隔日勤の労働時間は長いですが、ドライバーが事故を起こさないように3時間の休憩が設けられています。
このように、労働条件がいいのも、新卒がタクシードライバーを選ぶ理由の1つです。

タクシードライバーはキャリアアップも狙える

タクシー会社に長く勤めていれば、他の会社同様にキャリアアップも可能です。
会社によってキャリアアップの過程は異なりますが、一般ドライバーとして経験を積んだあとは、ハイヤー乗務員などの上級ドライバーに昇格したり、営業所勤務や運行管理を任されることが多いです。

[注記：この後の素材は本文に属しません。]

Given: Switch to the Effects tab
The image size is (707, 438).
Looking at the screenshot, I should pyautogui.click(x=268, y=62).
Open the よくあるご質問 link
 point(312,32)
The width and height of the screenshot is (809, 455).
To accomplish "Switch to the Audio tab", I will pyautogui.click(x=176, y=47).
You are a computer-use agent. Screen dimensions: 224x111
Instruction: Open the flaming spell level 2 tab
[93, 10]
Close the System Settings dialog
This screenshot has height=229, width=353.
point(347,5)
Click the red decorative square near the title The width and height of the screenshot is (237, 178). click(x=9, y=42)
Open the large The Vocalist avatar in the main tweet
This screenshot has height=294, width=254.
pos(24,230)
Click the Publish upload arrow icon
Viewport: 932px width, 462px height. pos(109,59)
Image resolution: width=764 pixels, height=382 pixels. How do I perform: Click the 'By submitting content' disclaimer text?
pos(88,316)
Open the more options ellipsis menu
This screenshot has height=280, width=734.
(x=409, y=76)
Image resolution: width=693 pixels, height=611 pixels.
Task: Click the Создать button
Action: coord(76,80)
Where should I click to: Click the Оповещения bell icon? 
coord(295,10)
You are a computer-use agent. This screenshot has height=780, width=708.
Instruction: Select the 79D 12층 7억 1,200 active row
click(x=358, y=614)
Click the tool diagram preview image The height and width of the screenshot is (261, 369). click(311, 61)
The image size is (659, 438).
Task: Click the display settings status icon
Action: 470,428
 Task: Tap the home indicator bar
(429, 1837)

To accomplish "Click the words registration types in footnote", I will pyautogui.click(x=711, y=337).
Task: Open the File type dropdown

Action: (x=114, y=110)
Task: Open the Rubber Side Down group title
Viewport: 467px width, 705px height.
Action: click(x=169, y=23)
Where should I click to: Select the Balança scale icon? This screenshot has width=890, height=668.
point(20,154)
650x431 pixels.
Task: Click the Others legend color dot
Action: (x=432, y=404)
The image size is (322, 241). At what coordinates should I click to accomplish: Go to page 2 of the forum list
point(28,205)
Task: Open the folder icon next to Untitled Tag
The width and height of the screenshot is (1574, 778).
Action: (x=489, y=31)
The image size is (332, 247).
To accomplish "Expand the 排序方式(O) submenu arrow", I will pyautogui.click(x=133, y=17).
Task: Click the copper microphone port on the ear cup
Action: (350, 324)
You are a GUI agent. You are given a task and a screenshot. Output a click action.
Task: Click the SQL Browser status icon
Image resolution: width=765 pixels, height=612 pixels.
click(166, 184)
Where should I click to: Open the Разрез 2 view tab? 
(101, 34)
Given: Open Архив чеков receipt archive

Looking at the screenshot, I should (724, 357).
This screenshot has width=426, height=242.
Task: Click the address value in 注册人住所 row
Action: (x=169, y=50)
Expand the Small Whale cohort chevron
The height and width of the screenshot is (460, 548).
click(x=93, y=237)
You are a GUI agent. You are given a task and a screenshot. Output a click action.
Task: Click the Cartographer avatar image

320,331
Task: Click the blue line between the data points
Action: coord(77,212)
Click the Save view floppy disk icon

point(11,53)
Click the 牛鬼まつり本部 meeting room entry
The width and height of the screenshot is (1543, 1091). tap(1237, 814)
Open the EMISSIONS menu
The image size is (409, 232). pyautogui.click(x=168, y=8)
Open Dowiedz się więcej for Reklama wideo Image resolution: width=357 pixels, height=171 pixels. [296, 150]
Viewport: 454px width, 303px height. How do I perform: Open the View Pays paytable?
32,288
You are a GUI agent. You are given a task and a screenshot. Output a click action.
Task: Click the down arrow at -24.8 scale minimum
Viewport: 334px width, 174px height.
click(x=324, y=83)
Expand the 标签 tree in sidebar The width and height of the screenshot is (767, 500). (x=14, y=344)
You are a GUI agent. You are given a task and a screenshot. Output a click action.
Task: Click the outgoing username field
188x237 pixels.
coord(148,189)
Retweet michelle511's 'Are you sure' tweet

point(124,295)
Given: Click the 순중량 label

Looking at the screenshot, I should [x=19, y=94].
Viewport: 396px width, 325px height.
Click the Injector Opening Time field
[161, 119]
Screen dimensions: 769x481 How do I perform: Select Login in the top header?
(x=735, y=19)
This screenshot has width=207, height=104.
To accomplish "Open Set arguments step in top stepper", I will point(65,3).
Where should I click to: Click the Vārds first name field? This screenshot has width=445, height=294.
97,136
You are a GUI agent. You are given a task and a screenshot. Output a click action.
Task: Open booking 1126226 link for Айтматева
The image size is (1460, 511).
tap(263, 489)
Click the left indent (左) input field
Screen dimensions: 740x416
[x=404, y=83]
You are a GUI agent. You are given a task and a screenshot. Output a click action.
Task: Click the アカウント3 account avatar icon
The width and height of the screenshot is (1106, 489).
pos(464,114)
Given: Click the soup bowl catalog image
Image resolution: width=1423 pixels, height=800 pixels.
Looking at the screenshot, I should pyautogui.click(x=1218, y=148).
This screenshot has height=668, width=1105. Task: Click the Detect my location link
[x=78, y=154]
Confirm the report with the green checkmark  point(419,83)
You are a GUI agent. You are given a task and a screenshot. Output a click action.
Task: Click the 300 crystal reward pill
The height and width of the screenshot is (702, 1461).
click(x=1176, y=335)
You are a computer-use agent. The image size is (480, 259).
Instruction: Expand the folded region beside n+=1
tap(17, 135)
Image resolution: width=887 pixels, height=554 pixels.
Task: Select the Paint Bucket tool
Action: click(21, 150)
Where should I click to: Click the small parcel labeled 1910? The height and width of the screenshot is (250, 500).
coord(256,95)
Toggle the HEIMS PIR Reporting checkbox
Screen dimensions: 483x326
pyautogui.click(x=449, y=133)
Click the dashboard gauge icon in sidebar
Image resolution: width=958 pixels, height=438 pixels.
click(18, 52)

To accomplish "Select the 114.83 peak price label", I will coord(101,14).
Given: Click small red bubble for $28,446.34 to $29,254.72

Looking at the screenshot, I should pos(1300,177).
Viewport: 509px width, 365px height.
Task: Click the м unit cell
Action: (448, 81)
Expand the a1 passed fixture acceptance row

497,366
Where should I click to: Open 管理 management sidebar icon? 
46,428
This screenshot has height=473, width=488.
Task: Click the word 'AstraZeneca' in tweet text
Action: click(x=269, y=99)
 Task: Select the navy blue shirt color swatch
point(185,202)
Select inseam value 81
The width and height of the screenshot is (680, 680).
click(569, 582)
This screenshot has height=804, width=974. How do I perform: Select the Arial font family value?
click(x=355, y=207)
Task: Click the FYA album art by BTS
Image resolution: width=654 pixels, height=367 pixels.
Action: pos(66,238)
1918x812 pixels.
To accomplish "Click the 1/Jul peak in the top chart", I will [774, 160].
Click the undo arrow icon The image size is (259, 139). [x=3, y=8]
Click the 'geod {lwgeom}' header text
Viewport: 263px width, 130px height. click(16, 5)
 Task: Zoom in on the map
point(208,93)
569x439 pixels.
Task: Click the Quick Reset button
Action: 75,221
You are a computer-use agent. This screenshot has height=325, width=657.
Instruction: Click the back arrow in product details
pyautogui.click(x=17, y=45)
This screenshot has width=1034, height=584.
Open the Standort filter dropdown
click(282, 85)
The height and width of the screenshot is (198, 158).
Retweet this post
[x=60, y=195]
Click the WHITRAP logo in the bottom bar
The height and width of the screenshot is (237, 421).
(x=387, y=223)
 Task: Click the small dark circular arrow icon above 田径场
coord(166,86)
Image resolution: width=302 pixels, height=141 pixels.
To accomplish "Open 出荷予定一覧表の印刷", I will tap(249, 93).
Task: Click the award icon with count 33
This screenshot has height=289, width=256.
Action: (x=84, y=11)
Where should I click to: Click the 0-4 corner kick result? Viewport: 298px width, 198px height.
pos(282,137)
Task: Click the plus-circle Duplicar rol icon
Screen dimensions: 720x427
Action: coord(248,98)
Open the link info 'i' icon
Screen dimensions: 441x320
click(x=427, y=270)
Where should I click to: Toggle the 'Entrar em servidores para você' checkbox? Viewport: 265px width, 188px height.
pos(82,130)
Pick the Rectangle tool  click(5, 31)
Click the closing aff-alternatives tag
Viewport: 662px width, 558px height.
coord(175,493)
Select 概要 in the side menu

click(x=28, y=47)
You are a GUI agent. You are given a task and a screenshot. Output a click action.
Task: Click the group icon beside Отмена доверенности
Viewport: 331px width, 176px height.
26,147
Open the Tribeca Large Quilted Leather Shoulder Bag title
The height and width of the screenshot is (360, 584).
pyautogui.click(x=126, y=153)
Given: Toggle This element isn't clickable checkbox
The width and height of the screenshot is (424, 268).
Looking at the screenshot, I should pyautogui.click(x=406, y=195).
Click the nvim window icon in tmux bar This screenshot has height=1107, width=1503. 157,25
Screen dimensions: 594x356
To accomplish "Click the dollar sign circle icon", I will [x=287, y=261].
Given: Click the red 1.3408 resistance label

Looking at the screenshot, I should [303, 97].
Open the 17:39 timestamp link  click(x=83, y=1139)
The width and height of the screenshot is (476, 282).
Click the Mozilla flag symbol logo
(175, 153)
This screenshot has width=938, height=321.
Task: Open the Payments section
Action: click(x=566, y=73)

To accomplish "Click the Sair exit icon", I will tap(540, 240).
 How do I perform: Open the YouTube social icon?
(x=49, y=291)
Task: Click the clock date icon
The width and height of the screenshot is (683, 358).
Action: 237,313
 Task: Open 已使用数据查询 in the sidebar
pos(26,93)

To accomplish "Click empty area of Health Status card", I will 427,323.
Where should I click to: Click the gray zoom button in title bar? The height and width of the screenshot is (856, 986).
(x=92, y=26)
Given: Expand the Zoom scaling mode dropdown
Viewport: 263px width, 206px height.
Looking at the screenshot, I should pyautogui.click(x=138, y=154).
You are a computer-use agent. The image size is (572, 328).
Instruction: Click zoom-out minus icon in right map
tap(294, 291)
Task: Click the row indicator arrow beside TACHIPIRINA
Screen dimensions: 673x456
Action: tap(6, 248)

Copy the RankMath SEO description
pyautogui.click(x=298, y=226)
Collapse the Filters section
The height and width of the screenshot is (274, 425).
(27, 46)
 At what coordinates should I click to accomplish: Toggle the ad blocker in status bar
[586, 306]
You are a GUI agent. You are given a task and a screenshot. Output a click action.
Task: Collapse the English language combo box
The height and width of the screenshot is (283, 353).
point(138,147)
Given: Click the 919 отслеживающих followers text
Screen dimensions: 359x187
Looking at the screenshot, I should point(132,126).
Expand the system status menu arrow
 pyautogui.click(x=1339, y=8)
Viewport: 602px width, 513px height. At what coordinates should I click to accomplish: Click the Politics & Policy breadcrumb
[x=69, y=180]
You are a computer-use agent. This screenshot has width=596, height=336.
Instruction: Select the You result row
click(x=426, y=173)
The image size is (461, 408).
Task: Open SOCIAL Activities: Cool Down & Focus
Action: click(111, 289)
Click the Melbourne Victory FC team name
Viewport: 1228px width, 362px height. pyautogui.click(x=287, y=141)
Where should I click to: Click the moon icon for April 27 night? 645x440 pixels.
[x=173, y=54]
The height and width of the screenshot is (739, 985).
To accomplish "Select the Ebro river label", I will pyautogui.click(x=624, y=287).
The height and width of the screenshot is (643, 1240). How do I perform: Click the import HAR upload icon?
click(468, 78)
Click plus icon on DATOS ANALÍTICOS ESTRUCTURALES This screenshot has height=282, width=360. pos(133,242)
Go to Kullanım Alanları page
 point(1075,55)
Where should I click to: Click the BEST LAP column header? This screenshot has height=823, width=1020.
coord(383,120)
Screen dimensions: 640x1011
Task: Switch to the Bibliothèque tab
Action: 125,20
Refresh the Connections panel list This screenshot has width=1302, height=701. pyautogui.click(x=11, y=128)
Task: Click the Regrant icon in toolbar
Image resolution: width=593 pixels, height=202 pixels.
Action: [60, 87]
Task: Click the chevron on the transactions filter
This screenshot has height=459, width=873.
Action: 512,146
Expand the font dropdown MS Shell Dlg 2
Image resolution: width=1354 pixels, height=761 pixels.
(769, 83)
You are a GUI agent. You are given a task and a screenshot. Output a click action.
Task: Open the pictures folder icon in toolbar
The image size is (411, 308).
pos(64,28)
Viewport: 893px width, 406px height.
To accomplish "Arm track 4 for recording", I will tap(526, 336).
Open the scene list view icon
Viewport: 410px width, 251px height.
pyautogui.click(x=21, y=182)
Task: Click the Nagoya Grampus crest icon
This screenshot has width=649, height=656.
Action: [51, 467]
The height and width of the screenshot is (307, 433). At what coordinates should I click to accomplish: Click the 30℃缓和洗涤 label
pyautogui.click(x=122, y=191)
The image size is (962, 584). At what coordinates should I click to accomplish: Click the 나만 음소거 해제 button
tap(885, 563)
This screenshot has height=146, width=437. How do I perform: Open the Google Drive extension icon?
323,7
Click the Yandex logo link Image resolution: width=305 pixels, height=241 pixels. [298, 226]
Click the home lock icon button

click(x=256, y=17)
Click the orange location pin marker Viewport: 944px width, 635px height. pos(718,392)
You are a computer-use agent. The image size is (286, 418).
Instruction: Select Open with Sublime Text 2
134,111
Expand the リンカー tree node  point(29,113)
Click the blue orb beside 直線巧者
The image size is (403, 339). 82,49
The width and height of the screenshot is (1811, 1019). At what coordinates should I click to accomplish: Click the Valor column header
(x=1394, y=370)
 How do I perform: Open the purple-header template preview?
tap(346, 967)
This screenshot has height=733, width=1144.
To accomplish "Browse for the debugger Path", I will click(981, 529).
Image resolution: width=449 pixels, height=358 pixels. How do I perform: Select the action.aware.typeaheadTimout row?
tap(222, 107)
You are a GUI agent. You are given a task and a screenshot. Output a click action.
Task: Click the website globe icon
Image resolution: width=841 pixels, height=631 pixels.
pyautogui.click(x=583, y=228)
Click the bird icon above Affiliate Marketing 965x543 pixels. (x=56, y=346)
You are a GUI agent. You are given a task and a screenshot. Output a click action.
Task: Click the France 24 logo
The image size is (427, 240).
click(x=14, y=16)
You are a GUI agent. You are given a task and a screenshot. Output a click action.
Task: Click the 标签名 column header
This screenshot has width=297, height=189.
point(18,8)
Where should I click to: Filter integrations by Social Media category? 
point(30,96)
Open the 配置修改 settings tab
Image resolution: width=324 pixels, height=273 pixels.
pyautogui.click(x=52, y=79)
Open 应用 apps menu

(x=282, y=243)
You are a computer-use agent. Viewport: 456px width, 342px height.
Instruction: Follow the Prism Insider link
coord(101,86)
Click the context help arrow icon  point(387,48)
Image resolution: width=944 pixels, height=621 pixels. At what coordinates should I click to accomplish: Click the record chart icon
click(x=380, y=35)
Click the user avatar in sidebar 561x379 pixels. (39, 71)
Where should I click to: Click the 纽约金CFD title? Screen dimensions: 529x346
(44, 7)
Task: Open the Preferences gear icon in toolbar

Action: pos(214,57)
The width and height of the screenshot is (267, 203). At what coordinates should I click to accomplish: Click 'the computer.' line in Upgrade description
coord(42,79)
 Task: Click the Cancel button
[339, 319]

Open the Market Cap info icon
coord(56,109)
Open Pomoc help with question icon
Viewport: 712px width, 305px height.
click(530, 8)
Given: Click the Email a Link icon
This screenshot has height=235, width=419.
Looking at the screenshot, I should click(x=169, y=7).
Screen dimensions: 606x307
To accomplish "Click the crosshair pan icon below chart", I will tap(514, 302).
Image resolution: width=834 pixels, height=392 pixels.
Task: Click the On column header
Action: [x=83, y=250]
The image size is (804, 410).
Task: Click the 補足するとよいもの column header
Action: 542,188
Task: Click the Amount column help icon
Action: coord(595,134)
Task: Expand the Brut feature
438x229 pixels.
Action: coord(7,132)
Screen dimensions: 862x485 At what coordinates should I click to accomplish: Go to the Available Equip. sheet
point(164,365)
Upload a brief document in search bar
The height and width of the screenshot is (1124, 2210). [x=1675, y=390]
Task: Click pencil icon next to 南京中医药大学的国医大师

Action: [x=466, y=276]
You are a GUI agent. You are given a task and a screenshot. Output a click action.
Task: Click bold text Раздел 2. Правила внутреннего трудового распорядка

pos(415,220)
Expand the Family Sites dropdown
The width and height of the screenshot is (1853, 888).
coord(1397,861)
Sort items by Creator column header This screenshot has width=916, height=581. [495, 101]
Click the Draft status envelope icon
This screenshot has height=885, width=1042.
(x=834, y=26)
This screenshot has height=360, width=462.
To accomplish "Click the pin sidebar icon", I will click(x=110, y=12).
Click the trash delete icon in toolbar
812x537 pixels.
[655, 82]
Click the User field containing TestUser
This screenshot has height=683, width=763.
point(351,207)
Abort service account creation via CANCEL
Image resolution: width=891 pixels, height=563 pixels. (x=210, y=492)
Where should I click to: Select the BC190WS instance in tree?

会社によっては、そこからさらに目覚ましい活躍をすれば、幹部クラスにまで昇り詰めることできます。
キャリアアップも望めるので、新卒は希望を持ってタクシー会社に入社することができるのです。

新人の定着率が高い蔦交通

数あるタクシー会社のなかで、とりわけ若手社員が生き生きと働けている職場が「蔦交通」です。
蔦交通は、新人ドライバーの定着率が非常に高いのが特徴です。
その数値は90%以上になっており、業界で平均68%と言われている新卒の定着率と比べると、高い水準であることがわかります。

蔦交通では、20代から70代までの幅広い世代のドライバーが所属していますが、世代による垣根が低いのが特徴です。
若手社員がベテランドライバーと話しやすい環境ができており、日々の雑談のなかでいろいろなアドバイスがもらえます。

また、タクシーを走らせながらお客さんを効率よく探すレッスンが随時開催されていて、新人のスキルが上がるのも早いのです。
こうしたレッスンや先輩との交流のなかで、営業力や接客サービスが1年目からぐんぐん身につくため、若手社員が仕事に自信を持てるようになって高い定着率に繋がっています。

タクシードライバーはきつい仕事というのはもう古いイメージ

タクシードライバーは、やる気があるなら新卒からでもどんどん稼げます。
ベテラン・新人関係なく実績が評価されるのも、新卒がタクシードライバーを選ぶ理由といえます。

隔日勤で働けば年間の休みは200日以上になります。
会社によっては仮眠室もあるので、長時間労働でもしっかりと休息がとれます。

ドライバーの労働環境が悪いというのは古いイメージです。
正しい認識が進むことで、今後も新卒ドライバーが増えていくことでしょう。